What wasn't so typical was the bond that brought these families together for the second time in as many years.

It began during what many of the parents acknowledged was an extremely difficult time in their lives, the premature birth of their children. As they sat together day after day, some for as long as six months, watching over their tiny babies in the intensive care nursery at Children's Hospital, a special bond was forged.

"We all became friends in the hospital, because we needed support," Sharon Fabrizi of Amherst remembered as she watched her 22-month old son Christopher. "We promised to keep in touch afterwards, to see how the babies were doing. It's a real bonding."

And they did keep in touch, with phone calls, Christmas cards, and last year, their first reunion at the Fabrizi's home in Amherst.

About 11 families took part in the reunion this year, some coming to the zoo from as far away as Jamestown and Medina.

"It was a good support group," Peggy Fitkowski of Niagara Falls, Ont., agreed. "We were all in the preemie unit." Her son Joseph, who turned 2 in July, weighed less than 2 pounds at his birth. "We lived there for five months."

"Many of us experienced difficult times as the parents of premature newborns," Mark Moll, of Jamestown said. His son Mark Jr., now 2, weighed in at just 15 ounces when he was born in June of 1996. "As many of us experienced those times together, we have developed a special bond that will last a lifetime," Moll said.

Mark Jr., who was born at 26 weeks gestation, spent six months in the hospital before going home. Since that time, he has undergone several surgeries, and faces a few more.

"It's very surprising for how small he was, how good he's doing now," Moll said.

The only girl in the group, Courtney Aaron, is "doing excellent" her mother Tracey said. Born three months early, on her mom's birthday Oct. 6, 1996, she weighed in at a slightly more than 2 pounds.

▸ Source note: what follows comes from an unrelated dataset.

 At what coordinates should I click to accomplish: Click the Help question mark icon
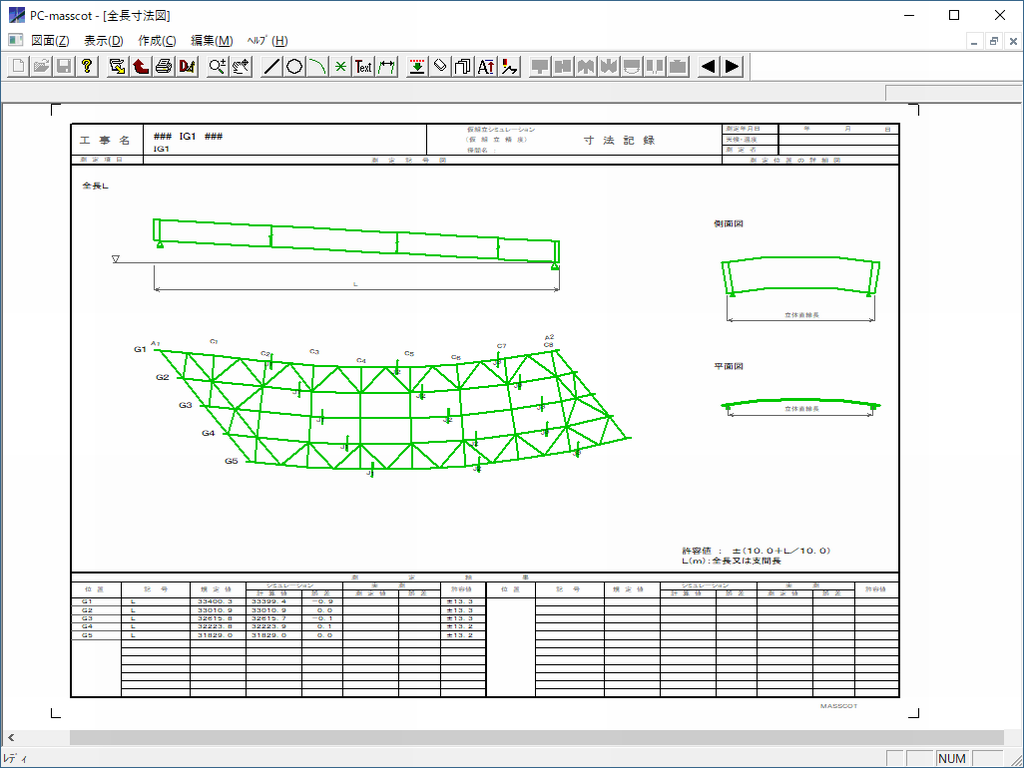point(88,67)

"We didn't have much in the way of complications," Mrs. Aaron said. "She has done just great."

"The benefits of the ICN are obvious," said John Moscato, a spokesman for Children's who attended the reunion Saturday. "They're here today."

"The level of technology in the unit is unmatched in Western New York," he said.

Moscato said the intensive care nursery has been designated by Children's for a renovation and expansion. Following the announcement of a $2 million commitment by the Variety Club of Buffalo in February, a capital campaign was launched by the Children's Hospital Foundation to raise $4.5 million necessary to complete the project.

The hospital has reached the halfway point in that effort, Moscato said.